Это стало как бы обеденным сигналом. Капа-Белиха развязала платок и тоже потихоньку отползла к стенке, пришлепывала пухлыми губами. Василиса Власьевна приподняла голову, прислушалась, как жуют вокруг нее, и зашебаршила в своей торбочке, потом достала кляп из черной граненой бутылки и, прихлебывая тайными глотками молоко, стала покусывать какие-то трескучие коржики. Аверкий расстегнул охотничью сумку и разложил на ее отвороте хлеб, сало, лук, стал пластать все это ножом и рвать крупными плотными зубами. Запахло возле огня так дразняще, так защемило в животе, что Домна от соблазна поползла прочь, как оказалось, под бок Марьяше.
— У тебя что?
— Да вот, от свинки полспинки…
— У меня от овечки голечки… Давай уж вместе. В белой тряпице у Домны был завернут хороший кус баранины, было припасено с десяток картофелин. Она разделила это на две части и ждала, чем поделится Марьяша. Но Марьяша постукивала зубами, грызла какой-то серый, уже со всех сторон обглоданный кусок. Дуранда! Привезли ее на прошлой неделе со станции поросятам, а кому в рот попало… Что делается на белом свете!
— Да бери ты, бери, — сунула ей в руки кусок мяса.
Марьяша мясо взяла, а дуранду, похожую на мерзлый конский кругляш, швырнула к порогу, сбив у Аверкия шапку.
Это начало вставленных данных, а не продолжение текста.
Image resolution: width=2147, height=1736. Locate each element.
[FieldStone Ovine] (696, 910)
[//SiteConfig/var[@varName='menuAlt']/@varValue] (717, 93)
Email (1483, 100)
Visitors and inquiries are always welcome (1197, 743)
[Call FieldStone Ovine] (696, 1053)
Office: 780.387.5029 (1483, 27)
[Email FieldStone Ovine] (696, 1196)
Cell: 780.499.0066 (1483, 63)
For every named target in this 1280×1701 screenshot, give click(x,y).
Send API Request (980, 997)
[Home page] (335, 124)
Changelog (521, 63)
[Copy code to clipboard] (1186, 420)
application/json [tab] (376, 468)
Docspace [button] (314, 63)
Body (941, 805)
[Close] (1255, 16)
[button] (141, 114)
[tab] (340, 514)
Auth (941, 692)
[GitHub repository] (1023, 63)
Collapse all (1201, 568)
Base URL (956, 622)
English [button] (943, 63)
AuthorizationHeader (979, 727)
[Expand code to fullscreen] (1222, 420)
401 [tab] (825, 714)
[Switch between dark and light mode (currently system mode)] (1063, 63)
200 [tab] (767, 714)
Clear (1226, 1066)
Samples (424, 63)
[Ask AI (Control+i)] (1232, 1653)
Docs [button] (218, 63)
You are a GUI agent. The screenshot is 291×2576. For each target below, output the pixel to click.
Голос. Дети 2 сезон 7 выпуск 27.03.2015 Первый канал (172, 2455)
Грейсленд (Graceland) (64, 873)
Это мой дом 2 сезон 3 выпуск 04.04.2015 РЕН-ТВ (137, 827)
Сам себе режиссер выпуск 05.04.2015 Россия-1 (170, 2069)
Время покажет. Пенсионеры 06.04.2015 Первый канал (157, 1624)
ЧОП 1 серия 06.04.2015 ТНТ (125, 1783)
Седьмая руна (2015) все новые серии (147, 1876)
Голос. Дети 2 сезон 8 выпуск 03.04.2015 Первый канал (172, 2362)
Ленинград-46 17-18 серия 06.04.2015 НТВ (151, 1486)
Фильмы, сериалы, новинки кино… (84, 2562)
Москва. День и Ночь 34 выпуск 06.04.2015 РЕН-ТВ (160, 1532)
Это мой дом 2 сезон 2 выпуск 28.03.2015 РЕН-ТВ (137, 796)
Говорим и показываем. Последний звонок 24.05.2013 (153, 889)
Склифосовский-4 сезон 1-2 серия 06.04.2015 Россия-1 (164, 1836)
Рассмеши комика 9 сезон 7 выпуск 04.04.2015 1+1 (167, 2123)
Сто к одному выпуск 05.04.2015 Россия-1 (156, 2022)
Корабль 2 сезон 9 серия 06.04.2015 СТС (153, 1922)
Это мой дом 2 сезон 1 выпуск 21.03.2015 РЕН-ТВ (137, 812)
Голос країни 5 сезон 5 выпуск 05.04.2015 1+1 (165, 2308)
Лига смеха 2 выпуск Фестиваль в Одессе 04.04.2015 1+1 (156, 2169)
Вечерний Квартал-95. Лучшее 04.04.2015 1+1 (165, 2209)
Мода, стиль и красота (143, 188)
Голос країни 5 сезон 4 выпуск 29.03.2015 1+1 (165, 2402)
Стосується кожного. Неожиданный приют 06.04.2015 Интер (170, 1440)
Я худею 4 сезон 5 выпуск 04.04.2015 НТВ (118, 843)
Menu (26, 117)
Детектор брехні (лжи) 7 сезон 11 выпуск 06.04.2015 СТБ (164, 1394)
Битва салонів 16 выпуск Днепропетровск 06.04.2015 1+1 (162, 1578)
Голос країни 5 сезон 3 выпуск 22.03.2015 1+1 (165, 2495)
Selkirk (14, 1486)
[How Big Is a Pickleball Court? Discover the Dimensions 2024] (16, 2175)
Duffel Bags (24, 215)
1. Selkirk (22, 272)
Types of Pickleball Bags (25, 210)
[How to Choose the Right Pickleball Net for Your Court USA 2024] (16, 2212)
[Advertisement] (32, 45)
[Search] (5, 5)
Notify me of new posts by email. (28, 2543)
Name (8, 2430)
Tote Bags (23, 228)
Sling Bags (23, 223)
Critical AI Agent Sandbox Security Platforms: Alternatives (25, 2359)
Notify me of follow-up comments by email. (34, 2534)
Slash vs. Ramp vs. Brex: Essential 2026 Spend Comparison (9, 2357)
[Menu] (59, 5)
Тот бешено поглядел на Марьяшу, но ничего не сказал, не стал перебивать себе аппетит.
Дуранду подгребла просунувшаяся в дверь лошадиная морда, желтые зубы оскалились и захрумкали.
— Спасибо, хоть жеребчика покормили, — обидно ухмыльнулся Аверкий.
Марьяша схватила ведро и, сильно толкнув Аверкия, выскочила за дверь, к ручью. С ее возвращением ведро навесили над каменкой, и стало как-то веселее. Словно давним сенокосом пахнуло. Словно и не было обеденной поособицы. В общем ведре булькала общая вода, только надо было чем-то ее заправить. А чего долго раздумывать? Хоть и стылый, мерзлый, но стоял вокруг них лес.
— Ох нас, да ведь сморода по ручью, поди, есть?